Prayer: Am I Doing it Wrong?

Wednesday, December 10, 2025
written by Rev. Dr. Mike Hegeman

At our Wednesday noontime gathering, called SAGE (Senior Adults Gaining Enrichment), we have been exploring the topic of prayer this month. We framed our three-week exploration as “Prayer: Am I Doing it Wrong?”

To tell you the truth, there is very little with regard to prayer that I would categorize as the “wrong” way to do it. I even hesitate to say that there are more “effective” ways of doing prayer. “Effective prayer” presupposes that we’re trying to “achieve” something through prayer. Well, aren’t we? You might ask. That can be true if we pray solely for “outcomes”: realizing health, procuring financial security, finding a soulmate, or experiencing global peace. 

The primary mode of prayer is to enter into being, that is, just being with God. Now, I didn’t come into this understanding of prayer early in life. And, I’m sure that I default to “asking” prayers more often than not. But when I truly settle into “praying,” I most often enter a “Be still and know I am God” moment. I repeat this phrase over and over, without rushing. Most often, I sing it. And I just spend time being. For me, this is the foundation of prayer. All the “asking” follows after this. 

My “asking” prayers, if you could see inside my imagination, look more like the ideal of health and wholeness in body, mind, and spirit for myself and for whoever I am praying. I learned this technique early in life. When I was 16, I read a book called The Healing Light by Agnes Sanford. She was an Episcopal laywoman who espoused a type of healing prayer where one envisaged the light of God surrounding the person for whom one was praying. In this light, you were to “see” the person transformed into their perfect state of being. She identified this “light” as Jesus Christ. In him, she saw all things as whole. Instead of trying to achieve someone’s wellness, she prayed in such a way as to see and know that person as whole in God, beyond disease, fear, guilt, shame, and sadness. Just whole. Prayer in this way becomes an act of faithful and creative imagination. Not a “God fix it!” but an event of being with God in such a way that one cannot help but witness the transformation God is already doing. 

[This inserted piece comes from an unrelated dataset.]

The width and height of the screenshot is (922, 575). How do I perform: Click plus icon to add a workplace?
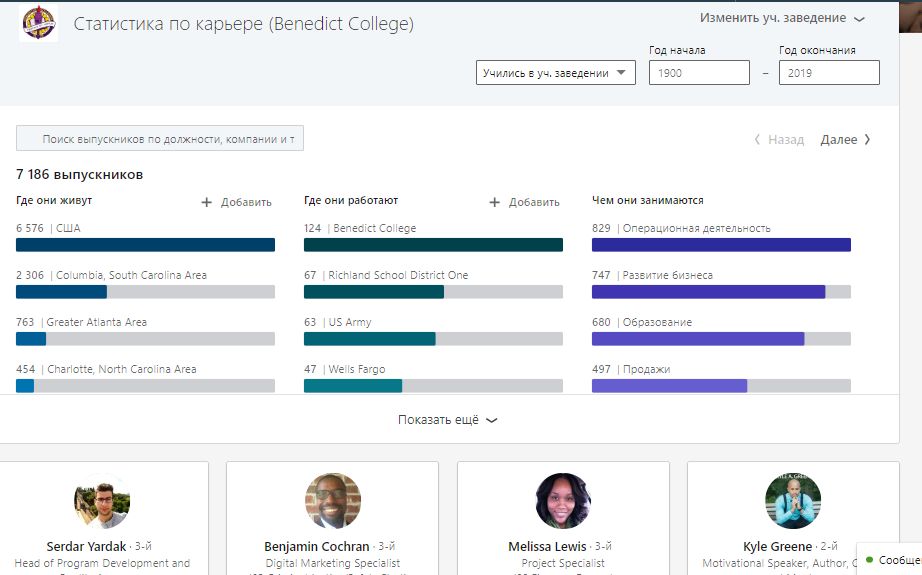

I like this kind of prayer, even though I spend a lot of time in the kind of prayer that asks God to “make it all right.” 

So, is there a “wrong” way to do prayer? Perhaps. If I pray out of my own fear, anger, resentment, mistrust, selfishness, or shame, I don’t think my prayers go very far. Sometimes we cannot escape the negative emotions we feel, and we need to pray anyway. “Being with God in prayer” can help transform those emotions and turn them toward love, trust, compassion, understanding, and magnanimity. 

As I write this, I invite myself as well as you to find ways to spend more time in “being with God” prayer. Doing so, the “shopping list” prayers seem more likely to take care of themselves. We might just say, “God, I’ve got a whole list of things on my mind. How about we just spend some time together, and I’ll just leave the list with you.”

And maybe God would respond, “Be still and know that I AM.”